- _WORK REQUEST_:
Answer these questions from the article on TSMC's Phoenix fab below:
(a) What process technology will the Phoenix fab mainly deploy?
(b) When is chip production at the Phoenix facility targeted to begin?
(c) What process technology will the planned fab in Kaohsiung's Luzhu Science Park deploy?

- _PAGE EXCERPT_:
────────────────────

Taiwan Semiconductor Manufacturing Co (TSMC) on May 15 announced that it would build an advanced semiconductor fab that would mainly deploy 4-nanometer process technology in Phoenix, Arizona.
Most Taiwanese are not aware that Phoenix has become an important chip manufacturing center in the US. Although South San Francisco in the Bay Area is known as Silicon Valley, the tech industry there today has little to do with silicon, or chip, production, except for a few old Intel fabs. Instead, it is more focused on upstream semiconductor industries, such as the Internet, biotech, green energy and artificial intelligence.
Apple, for example, designs its own mobile phones; Google designed a tensor processing unit for artificial intelligence (AI); Nvidia’s graphics processor has been widely adopted by AI, blockchain and bitcoin companies around the world in the past few years. These upstream companies own highly innovative technologies and they basically outsource all their manufacturing to companies like TSMC or United Microelectronics Corp (UMC).
TSMC, which has more than nine advanced IC fabs in Taiwan, is the world’s largest contract chipmaker with the most advanced manufacturing quality. However, in other US high-tech sectors, such as defense, space technology, medical equipment, 5G and self-driving vehicles, plants capable of supplying small batches of high-tech chips are still in demand.
TSMC’s decision to build a fab in the US is clearly based on the huge potential it sees for providing its professional services locally. Regardless of how much political pressure from the US and Taiwanese governments was behind TSMC’s decision, it is a milestone in the internationalization of Taiwan’s technology industry. Past governments have encouraged Taiwanese companies to make global deployments, but without the leading companies taking the lead, who would dare to go it alone?
TSMC aims to start detailed plans for its Phoenix facility next year and to complete construction in 2022-2023, with 4-nanometer chip production targeted to begin in early 2024.
TSMC has a fab in the Southern Taiwan Science Park that has started mass production of 5-nanometer chips. Its plan to set up a more advanced fab deploying 2 to 3-nanometer process technology in Kaohsiung’s Luzhu Science Park has already been approved by the government.
With the emergence of a large number of new technologies, demand for high-end applications is expected to focus on 4 to 7-nanometer chip technology within the next five to seven years. TSMC’s main competitors, such as Samsung and Intel, are doing their utmost to catch up, making 4 to 7-nanometer technology their focus for the next 10 years.
TSMC’s bold plan to build its second 4 to 5-nanometer fab on US soil to be closer to potentially huge new customers is a wise and timely move. Building an advanced fab in the US is based on several important strategic considerations.

────────────────────

- _DATA PROVIDED_:
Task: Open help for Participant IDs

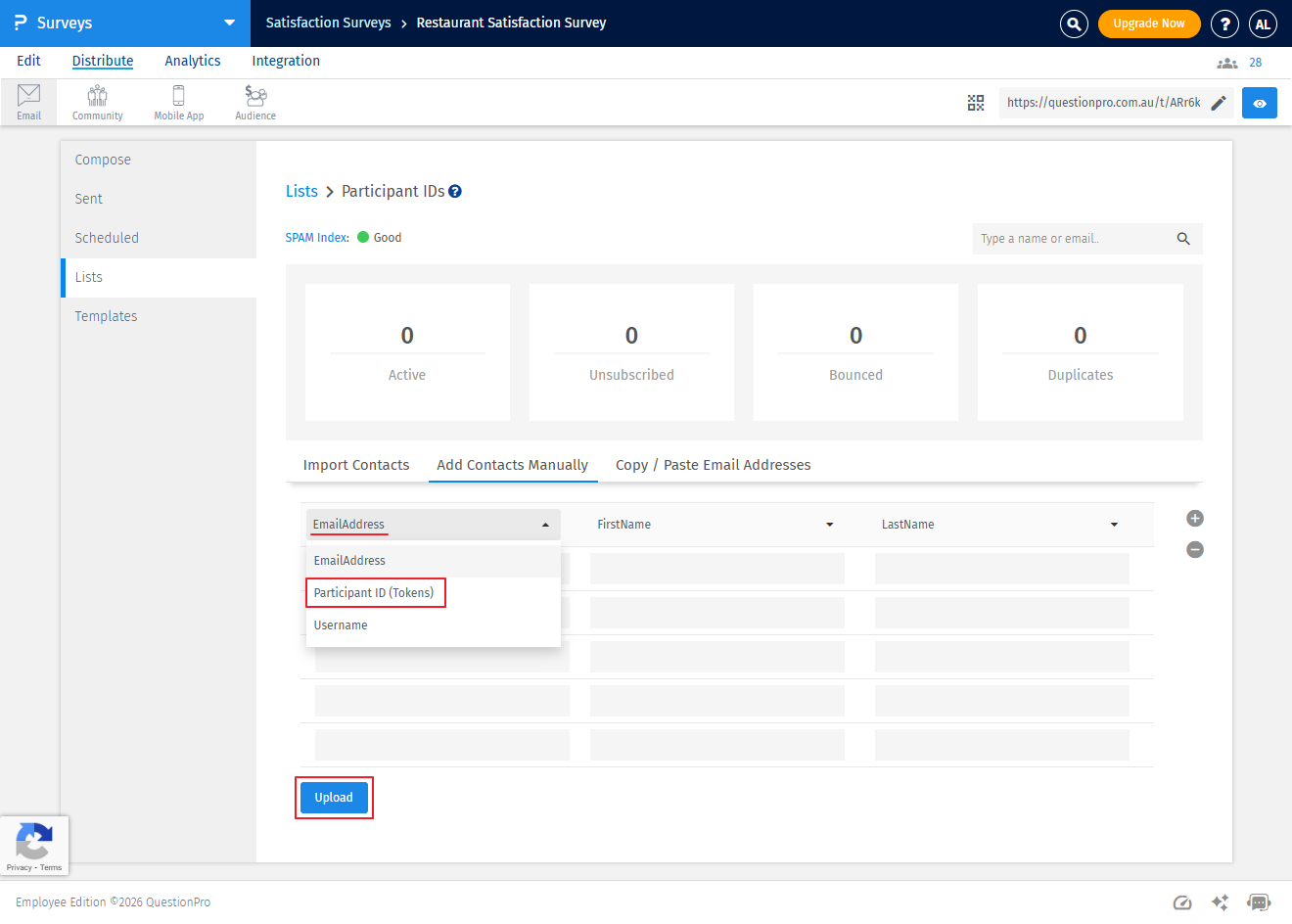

────────────────────

- _COMPLETED EXERCISE_:
(a) 4-nanometer process technology
(b) Early 2024
(c) 2 to 3-nanometer process technology